> _What you are asked to do_
Every record here must be set down once more, precisely as it reads.

> _Dataset content_
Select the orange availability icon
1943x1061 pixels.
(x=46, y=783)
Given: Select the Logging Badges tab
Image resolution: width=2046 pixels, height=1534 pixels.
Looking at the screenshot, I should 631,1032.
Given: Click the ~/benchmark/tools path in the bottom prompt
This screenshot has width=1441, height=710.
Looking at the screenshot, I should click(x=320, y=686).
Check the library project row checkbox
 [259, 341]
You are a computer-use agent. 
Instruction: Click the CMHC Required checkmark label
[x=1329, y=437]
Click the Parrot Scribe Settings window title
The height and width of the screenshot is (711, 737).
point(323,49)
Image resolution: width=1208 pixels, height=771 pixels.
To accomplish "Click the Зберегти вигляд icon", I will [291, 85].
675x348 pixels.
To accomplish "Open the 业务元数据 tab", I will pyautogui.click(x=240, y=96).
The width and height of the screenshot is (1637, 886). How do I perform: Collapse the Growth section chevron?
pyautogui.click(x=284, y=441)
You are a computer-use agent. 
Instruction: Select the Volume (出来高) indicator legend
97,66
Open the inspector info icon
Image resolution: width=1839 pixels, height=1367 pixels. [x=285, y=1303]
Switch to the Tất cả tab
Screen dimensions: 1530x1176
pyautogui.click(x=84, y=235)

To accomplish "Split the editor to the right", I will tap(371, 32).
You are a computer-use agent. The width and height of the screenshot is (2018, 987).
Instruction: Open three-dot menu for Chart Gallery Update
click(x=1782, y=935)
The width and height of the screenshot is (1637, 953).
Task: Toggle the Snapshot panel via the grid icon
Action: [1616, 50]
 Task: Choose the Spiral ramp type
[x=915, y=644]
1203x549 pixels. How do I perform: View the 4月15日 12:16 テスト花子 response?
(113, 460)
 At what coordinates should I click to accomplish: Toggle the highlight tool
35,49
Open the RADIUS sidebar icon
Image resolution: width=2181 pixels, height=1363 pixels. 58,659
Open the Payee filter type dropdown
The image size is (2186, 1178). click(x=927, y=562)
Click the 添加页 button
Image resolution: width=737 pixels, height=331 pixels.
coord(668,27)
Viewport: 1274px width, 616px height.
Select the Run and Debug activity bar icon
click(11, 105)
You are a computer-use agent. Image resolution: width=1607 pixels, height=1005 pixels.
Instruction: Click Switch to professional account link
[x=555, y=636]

> _Written response_
Select the orange availability icon
1943x1061 pixels.
(x=46, y=783)
Given: Select the Logging Badges tab
Image resolution: width=2046 pixels, height=1534 pixels.
Looking at the screenshot, I should 631,1032.
Given: Click the ~/benchmark/tools path in the bottom prompt
This screenshot has width=1441, height=710.
Looking at the screenshot, I should click(x=320, y=686).
Check the library project row checkbox
 [259, 341]
You are a computer-use agent. 
Instruction: Click the CMHC Required checkmark label
[x=1329, y=437]
Click the Parrot Scribe Settings window title
The height and width of the screenshot is (711, 737).
point(323,49)
Image resolution: width=1208 pixels, height=771 pixels.
To accomplish "Click the Зберегти вигляд icon", I will [291, 85].
675x348 pixels.
To accomplish "Open the 业务元数据 tab", I will pyautogui.click(x=240, y=96).
The width and height of the screenshot is (1637, 886). How do I perform: Collapse the Growth section chevron?
pyautogui.click(x=284, y=441)
You are a computer-use agent. 
Instruction: Select the Volume (出来高) indicator legend
97,66
Open the inspector info icon
Image resolution: width=1839 pixels, height=1367 pixels. [x=285, y=1303]
Switch to the Tất cả tab
Screen dimensions: 1530x1176
pyautogui.click(x=84, y=235)

To accomplish "Split the editor to the right", I will tap(371, 32).
You are a computer-use agent. The width and height of the screenshot is (2018, 987).
Instruction: Open three-dot menu for Chart Gallery Update
click(x=1782, y=935)
The width and height of the screenshot is (1637, 953).
Task: Toggle the Snapshot panel via the grid icon
Action: [1616, 50]
 Task: Choose the Spiral ramp type
[x=915, y=644]
1203x549 pixels. How do I perform: View the 4月15日 12:16 テスト花子 response?
(113, 460)
 At what coordinates should I click to accomplish: Toggle the highlight tool
35,49
Open the RADIUS sidebar icon
Image resolution: width=2181 pixels, height=1363 pixels. 58,659
Open the Payee filter type dropdown
The image size is (2186, 1178). click(x=927, y=562)
Click the 添加页 button
Image resolution: width=737 pixels, height=331 pixels.
coord(668,27)
Viewport: 1274px width, 616px height.
Select the Run and Debug activity bar icon
click(11, 105)
You are a computer-use agent. Image resolution: width=1607 pixels, height=1005 pixels.
Instruction: Click Switch to professional account link
[x=555, y=636]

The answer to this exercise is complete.